Qui ne se souvient pas avec nostalgie du Roi et l’oiseau, le dessin-animé le plus fascinant de notre enfance ? C’est à Jacques Prévert que l’on doit l’écriture de cette fable poétique, que son ami réalisateur Paul Grimault adapte avec lui à l’écran à la sortie de la guerre, en 1952.

Poète inclassable, chantre fantaisiste, scénariste fantastique et prince du réalisme poétique, Jacques Prévert incarne le Paris populaire de l’entre-deux-guerres et son œuvre contient en elle tout l’état d’esprit d’une époque qui connaît une véritable renaissance poétique. 

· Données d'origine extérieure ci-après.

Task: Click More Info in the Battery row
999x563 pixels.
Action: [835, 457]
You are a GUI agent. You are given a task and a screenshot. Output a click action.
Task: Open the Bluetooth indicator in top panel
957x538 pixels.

D’abord lié avec les surréalistes, Jacques Prévert en retient surtout une sensibilité anarchiste et une attention toute particulière pour les choses du quotidien, toutes deux revêtues d’une aspiration constante et naturelle pour la liberté.  

Qui est Jacques Prévert ?

Jacques Prévert voit le jour le 4 février 1900 à Neuilly-sur-Seine, mais passe son enfance et sa scolarité à Paris. Élevé à l’école communale autant qu’à l’école buissonnière, Jacques Prévert a hérité de son père, André Prévert, qui fréquente assidûment les théâtres et les salles de cinéma, le goût de la débrouillardise, de l’exploration sauvage et de la féérie. 

À l’âge de quinze ans, avec un certificat d’études primaire en poche, Jacques Prévert abandonne définitivement les bancs de l’école pour enchaîner les petits boulots, notamment un poste de vendeur au Bon Marché, qui lui confère l’amour des collections hétéroclites (qui lui inspira sûrement son poème « Inventaire », que nous évoquons plus loin dans cet article).  

Peu de temps après que la Première Guerre mondiale a éclaté, Jacques Prévert est mobilisé, le 15 mars 1920, et effectue son service militaire à Saint-Nicolas-de-Port, en Meurthe-et-Moselle, avant d’être affecté à Constantinople en 1921. C’est là qu’il rencontre le traducteur – et son futur éditeur – Marcel Duhamel

De retour à Paris, au début des années 1920, Jacques Prévert est abrité par Duhamel (près de Montparnasse), vit de petits métiers et rencontre des personnalités littéraires de l’époque, tels André Breton, Louis AragonLe surréalisme, qui lui inspire des idées libertaires et fantaisistes, ne peut que lui plaire. Mais, supportant mal les rigueurs stylistiques imposées par un groupe littéraire, il finit par tomber en désaccord avec Breton et quitte le groupe en 1929.  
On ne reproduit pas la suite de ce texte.